Crescimento desordenado

Depois de mostrar a ocupação desordenada dos espaços na área central e em bairros nobres de Florianópolis, em reportagem publicada no dia 22 de dezembro, o ND trouxe à tona mais irregularidade sobre a falta de planejamento urbano.

Matéria do repórter Eduardo Cristófoli, da NDTV, na edição do fim de semana deste jornal, revela que um terço da capital catarinense é construída à margem da lei – 33% das ruas apresentam indicativos de irregularidades urbanísticas e fundiárias – e que a clandestinidade não mora só com as famílias de baixa renda, também habita as mansões, como na servidão Beco da Lua, no Porto da Lagoa, que não existe oficialmente. É uma via claramente irregular.

Nenhuma casa dessa servidão teve o projeto aprovado e licenciado pelo município. O Beco da Lua abriga mansões de mais de R$ 2 milhões. Um disparate, uma clara falta de preocupação desses moradores com o planejamento urbano, com o futuro da cidade e com o meio ambiente.

Fica evidente que essas pessoas querem levar vantagem, pois reformas, ampliações e construções seguem acontecendo na servidão.

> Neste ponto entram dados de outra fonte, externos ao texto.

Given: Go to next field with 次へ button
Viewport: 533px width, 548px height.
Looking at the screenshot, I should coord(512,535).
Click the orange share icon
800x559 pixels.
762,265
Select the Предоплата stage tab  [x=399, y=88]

Há até atuação de corretores imobiliários legalizado no Beco da Lua.
O crescimento desordenado coloca em xeque a qualidade de vida e as belezas naturais de Florianópolis. Duas das características que mais atraem turistas e investimentos.

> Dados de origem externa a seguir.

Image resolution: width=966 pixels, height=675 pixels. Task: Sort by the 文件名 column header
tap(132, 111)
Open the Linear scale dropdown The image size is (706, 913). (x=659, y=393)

O secretário de Mobilidade e Planejamento, Michel Mittmann, afirma que está na hora de fazer um movimento para “repactuar a cidade e tirar algumas ideologias equivocadas da mesa”. Na verdade, já passou da hora de o poder público executar ações mais contundentes contra essas ocupações irregulares.

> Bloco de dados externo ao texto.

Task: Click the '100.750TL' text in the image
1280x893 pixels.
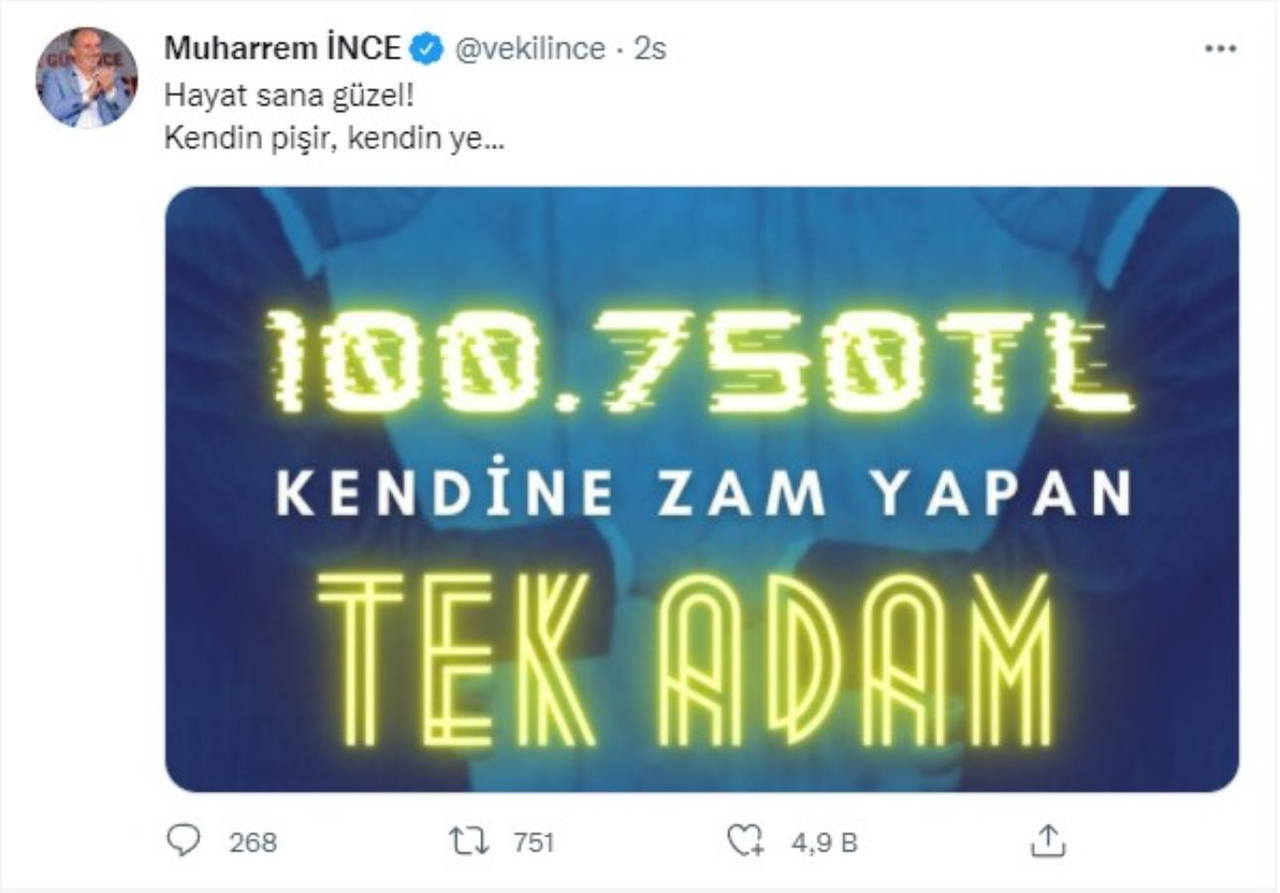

O caos urbano está bem visível na maioria das regiões de Florianópolis. São construções erguidas com a finalidade apenas de obter lucro, sem qualquer preocupação com o presente e o futuro da cidade. E devido à burocrática, questionável e lenta adequação da legislação às novas demandas de Florianópolis, hoje a cidade paga o preço da demora na elaboração do novo Plano Diretor.